1668, November 21. Deal
Rich. Watts to [Williamson]. Prince Robert's farthings are much talked of and desired, and it is reported that Parliament intends to set a fine upon all farthing and halfpenny coiners. A pleasure boat has sailed from the Downs, bound for Calais, to fetch the Duke of Lenox. [S.P. Dom. Car. II. 267, No. 219.]

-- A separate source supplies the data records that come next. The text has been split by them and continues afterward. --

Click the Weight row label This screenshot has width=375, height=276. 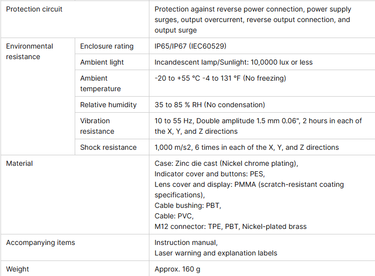(x=18, y=269)
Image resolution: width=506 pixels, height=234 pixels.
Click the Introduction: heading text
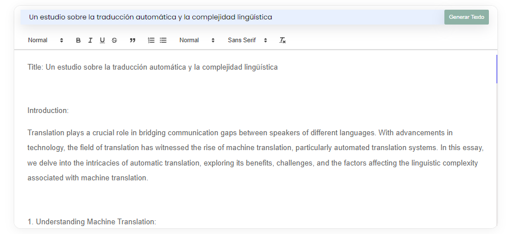[x=48, y=110]
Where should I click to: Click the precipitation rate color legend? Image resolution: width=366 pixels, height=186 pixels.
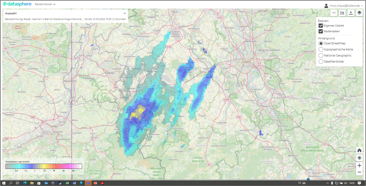point(43,166)
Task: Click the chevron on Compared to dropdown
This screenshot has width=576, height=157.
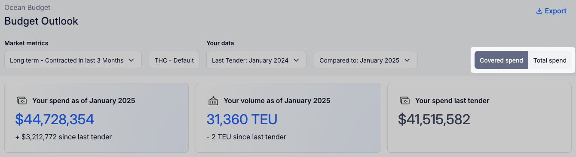Action: click(x=407, y=60)
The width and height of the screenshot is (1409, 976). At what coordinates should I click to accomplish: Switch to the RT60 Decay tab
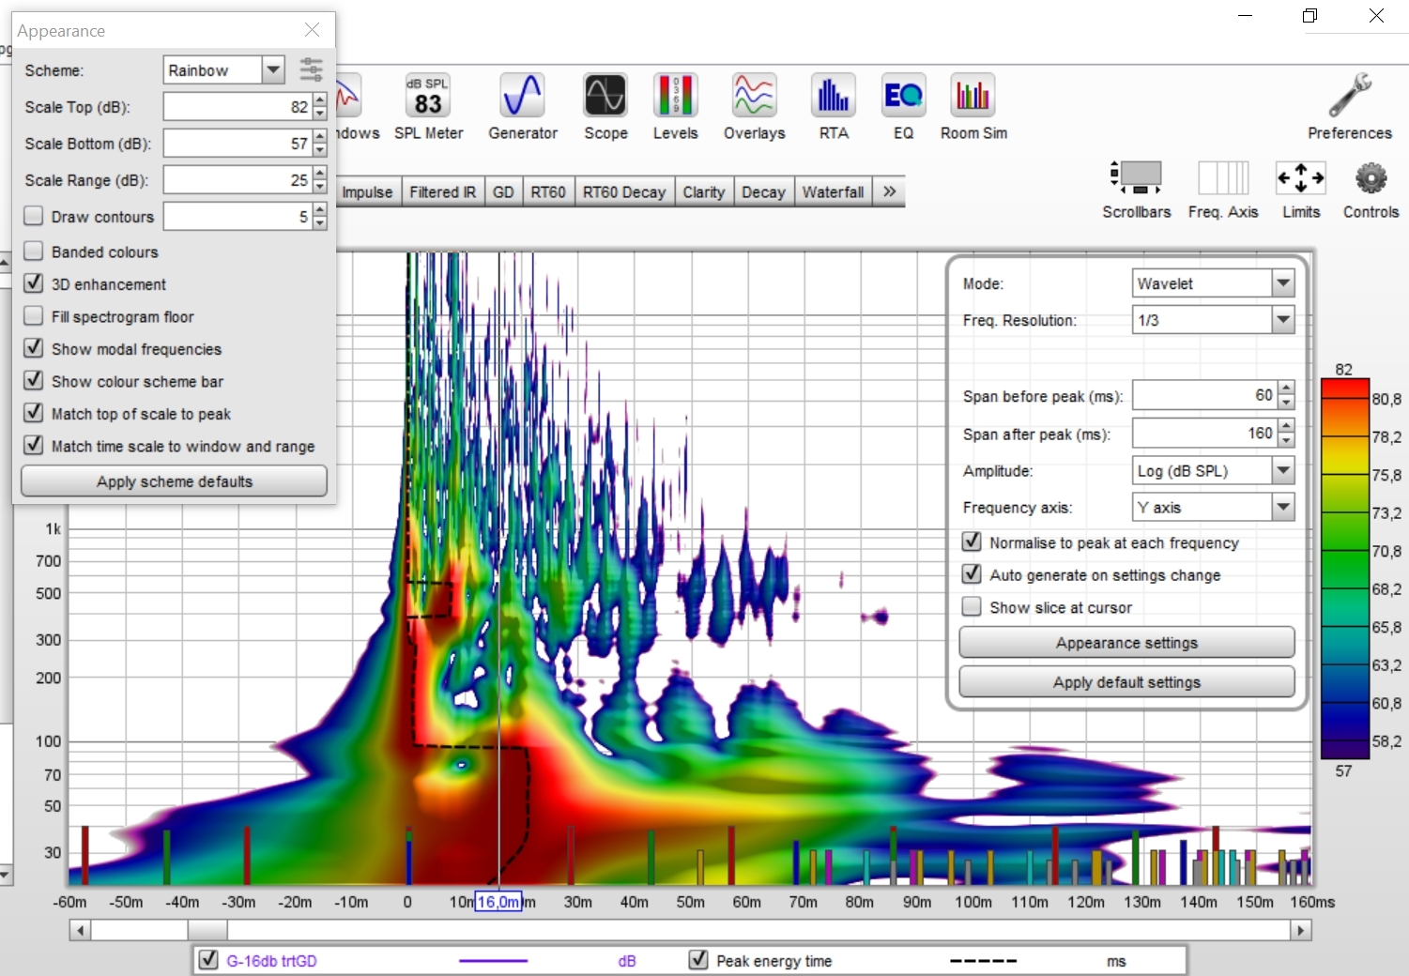tap(623, 191)
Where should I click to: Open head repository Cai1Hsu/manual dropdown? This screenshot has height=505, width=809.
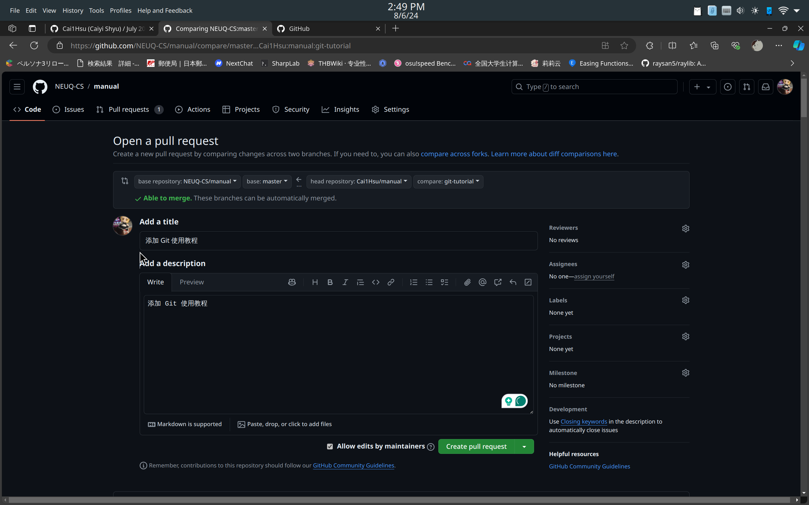(358, 181)
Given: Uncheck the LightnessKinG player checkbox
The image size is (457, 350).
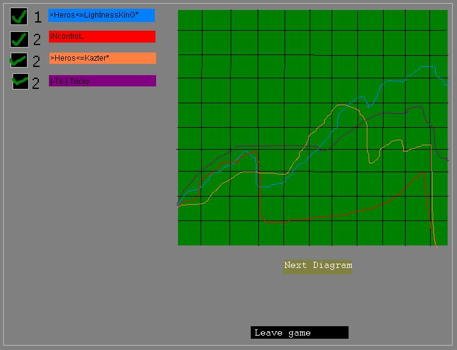Looking at the screenshot, I should pos(19,16).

1671, February 22. --Speech
Speech by Lord Lucas in the House of Lords on the second reading of the Subsidy Bill. There were great expectations at the Restoration of freedom from the heavy burdens of the usurptation, and that Astraea, fled up to heaven, would have returned again; but now the burdens are increased, and the means of meeting them lessened, there being so little money in the country, the Rump money swept away by the King's proclamation and the Dutch, and only copper farthings talked of to replace it. A few men are growing rich and flourishing, whilst many of those who were imprisoned and sequestered are left without reward. The pretence of enabling the King to defend the country is not sufficient for so large grants. Attacks being only threatened, treasure should be husbanded. The subject should at least not be kept in uncertainty as to the amount proposed to be given. The Commons send up a bill for the twentieth par of real estates at their full value, and are preparing others, which will come to three millions, but bounds should be set to this liberal humour; he proposes that it be reduced to 8d. in the pound, which will make the King much more popular and relieve the hardships of the distressed kingdom. [S.P. Dom. Car. II. 287, No. 238.]

1671? --Petition
John Garrill to the King. Petition that in any grant of a general pardon an exception be made of offenders for coining, stamping, and vending farthings, half-pence, and pence, and that they be not pardoned without paying the charges of prosecution; otherwise he will lose many thousand pounds, which by order of Council he has spent thereon. On the petition of several corporations, counties, &c., the King only granted pardon to those who should compound with the petitioner for the charges of prosecution. [S.P. Dom., Car. II. 295, No. 44.]

1671? --Petition
William Garret to Lord Arlington. Petition for a place as one of the servants for delivery of the farthing tokens which the King intends to set forth.[S.P. Dom., Car. II. 295, No. 66.]

Petition of the same to the King. To the same effect. [S.P. Dom., Car. II. 295, No. 67.]